In like manner, Kant, while denying to the understanding the possibility of reaching any positive (demonstrable) knowledge in regard to things purely intelligible (νούμενα), asserts the determination of the moral law in a positive (conclusive, assured) manner, through the faculty of intuition (Kritik der reinen Vernunft, 1, 1).
This employment of the term in both its applications, while the conclusion is contradictory to the speculations of the Positive school, acquires peculiar significance from the fact that the scheme of Positivism had been indicated and condemned by the sage of Knigsberg as a possible but mutilated and delusive project of philosophy. The originality of Comte lay simply in the narrowness and defectiveness of his principles, and in the hardihood and vigor with which they were applied by him in his Systeme de la Philosophie
Positive. His exclusion of the largest and most important half of human knowledge and experience (undefined and often shadowy as that knowledge and that experience may be) constitutes the latent and deadly malady of Positivism, and is prefigured as such in the vaticinations of Kant.
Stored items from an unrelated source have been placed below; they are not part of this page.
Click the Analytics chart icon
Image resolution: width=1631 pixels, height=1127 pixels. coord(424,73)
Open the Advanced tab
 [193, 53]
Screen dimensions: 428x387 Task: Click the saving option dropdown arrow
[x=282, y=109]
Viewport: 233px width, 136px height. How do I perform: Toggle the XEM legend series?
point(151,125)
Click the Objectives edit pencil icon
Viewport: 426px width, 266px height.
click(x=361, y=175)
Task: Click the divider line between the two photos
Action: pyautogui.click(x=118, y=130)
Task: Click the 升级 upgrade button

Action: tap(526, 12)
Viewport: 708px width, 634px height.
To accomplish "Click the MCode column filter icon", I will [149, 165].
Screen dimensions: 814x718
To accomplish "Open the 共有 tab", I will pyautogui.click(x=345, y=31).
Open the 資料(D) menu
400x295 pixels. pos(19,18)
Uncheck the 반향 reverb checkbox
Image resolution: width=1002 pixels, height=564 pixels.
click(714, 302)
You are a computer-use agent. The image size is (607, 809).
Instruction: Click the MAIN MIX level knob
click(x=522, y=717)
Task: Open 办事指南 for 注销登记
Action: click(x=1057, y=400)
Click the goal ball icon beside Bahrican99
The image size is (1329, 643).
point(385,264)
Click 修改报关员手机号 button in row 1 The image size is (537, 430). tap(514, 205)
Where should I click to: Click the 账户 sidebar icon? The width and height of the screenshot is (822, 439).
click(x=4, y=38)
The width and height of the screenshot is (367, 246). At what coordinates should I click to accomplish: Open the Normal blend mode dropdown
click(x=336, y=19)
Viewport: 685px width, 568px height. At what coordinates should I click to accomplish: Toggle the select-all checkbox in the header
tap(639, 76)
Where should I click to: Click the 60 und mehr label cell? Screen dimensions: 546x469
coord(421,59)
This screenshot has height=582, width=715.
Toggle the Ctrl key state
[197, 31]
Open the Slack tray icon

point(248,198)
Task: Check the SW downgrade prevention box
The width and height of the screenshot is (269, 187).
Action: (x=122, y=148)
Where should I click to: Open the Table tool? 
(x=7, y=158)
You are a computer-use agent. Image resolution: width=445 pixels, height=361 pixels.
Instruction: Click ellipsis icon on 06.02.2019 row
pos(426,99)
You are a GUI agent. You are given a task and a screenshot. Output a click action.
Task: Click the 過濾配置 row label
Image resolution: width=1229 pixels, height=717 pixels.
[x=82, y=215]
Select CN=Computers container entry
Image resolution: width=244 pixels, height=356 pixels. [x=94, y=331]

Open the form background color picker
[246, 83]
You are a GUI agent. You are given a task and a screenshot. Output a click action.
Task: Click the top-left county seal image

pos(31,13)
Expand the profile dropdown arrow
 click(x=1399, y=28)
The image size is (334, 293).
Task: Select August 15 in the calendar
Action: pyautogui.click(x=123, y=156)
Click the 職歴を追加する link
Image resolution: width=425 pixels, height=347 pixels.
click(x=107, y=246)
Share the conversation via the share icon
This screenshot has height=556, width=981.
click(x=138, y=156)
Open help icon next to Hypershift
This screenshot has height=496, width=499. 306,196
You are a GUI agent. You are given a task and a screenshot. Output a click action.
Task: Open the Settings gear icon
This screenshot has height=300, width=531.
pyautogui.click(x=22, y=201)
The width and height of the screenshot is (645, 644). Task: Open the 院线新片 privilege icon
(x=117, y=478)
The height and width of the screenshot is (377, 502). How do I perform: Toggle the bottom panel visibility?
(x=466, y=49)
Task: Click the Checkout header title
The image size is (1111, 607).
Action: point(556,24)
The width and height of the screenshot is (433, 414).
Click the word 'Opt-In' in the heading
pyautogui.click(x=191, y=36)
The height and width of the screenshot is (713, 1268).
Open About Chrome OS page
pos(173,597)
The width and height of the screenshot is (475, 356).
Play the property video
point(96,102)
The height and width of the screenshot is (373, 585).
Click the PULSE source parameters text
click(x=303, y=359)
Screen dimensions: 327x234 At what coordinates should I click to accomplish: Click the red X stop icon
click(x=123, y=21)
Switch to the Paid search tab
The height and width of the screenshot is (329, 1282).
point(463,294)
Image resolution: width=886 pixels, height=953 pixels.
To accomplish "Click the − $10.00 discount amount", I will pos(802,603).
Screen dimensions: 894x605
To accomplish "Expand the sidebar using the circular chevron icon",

But instead of referring to the numerous passages in the Critical Philosophy in which Positivism is anticipated and censured before its appearance, we may suitably close these remarks with a citation from a scientific writer, whom we may presume to have been Sir David Brewster:
"A third dogma, which has of late been placed in prominence, much, as we conceive, to the detriment of philosophy, is that of the so-called, or rather miscalled, positive philosophy — an extravagant and morphological transformation of that rational empiricism which professes to take experience for its basis, resulting from insisting on the prerogatives of experience in reference to external phenomena, and ignoring them in relation to the movements and tendencies of our intellectual nature; a philosophy which, if it do not repudiate altogether the idea of causation, goes far at least to put it out of view, and with it everything which can be called explanation of natural phenomena, by the undue predominance assigned to the idea of law; which rejects, as not merely difficult, not simply hopeless, but as utterly absurd, unphilosophical, and derogatory, all attempt to render any rational account of those abstract, equation-like propositions, in which it delights to embody the results of experience, other than their inclusion in some more general proposition of the same kind. Entirely persuaded that in physics, at least, the inquiry into causes is philosophy, that nothing else is so, and that the cause of causation upwards is broken by no solution of continuity, constituting a gulf absolutely impassable to human faculties, if duly prepared by familiarity with previous links, we are far from regarding the whole office of experimental philosophy as satisfactorily expressed by declaring it to consist in the discovery and generalization of laws" (Edinb. Rev. Jan. 1548, art. 5, p. 180,151).
Literature. — To the references given at the close of the article COMTE may now be added: Comte, System of Positive Polity, or Treatise upon Sociology, transl. by Bridges, Harrison, Beesly, Congreve, and Hutton (Lond. 1876, 4 vols. 8vo); Harrison, Order and Parogress (1 vol. 8vo); Congreve, Essays, Political, Social, and Religious (1 vol. 8vo); Estasen y Cortada, El Positivismo, Sistema de las Ciencias experimentales
(Barcelona, 1877, 8vo); Cordier. Expose et Critique du Positivisme prolonge (Par. 1877, 8vo); Adrian, Essais sur quelques Points de la Philosophie positive; The Nineteenth Century, No. 4, June, 1877, art. 7; No. 5, July, 1877, art. 6 (The Soul and Future Life, by Frederic Harrison); ibid. No. 7, Sept. 1877, art. 11 (A Modern Symposium, by R. H. Hutton, Prof. Huxley, Lord Blachford, Hon. Robert Noel; subj. "The Future Life"); ibid. No. 8, Oct. 1877, art. 9 (A Modern Synmposium, by Lord Selborne, Rev. Canon Barry, W. R. Greg, Rev. Baldwin Brown, Dr. W. G. Ward, Frederic Harrison; subj. [concluded] "The Soul and Future Life"). (G. F. H.)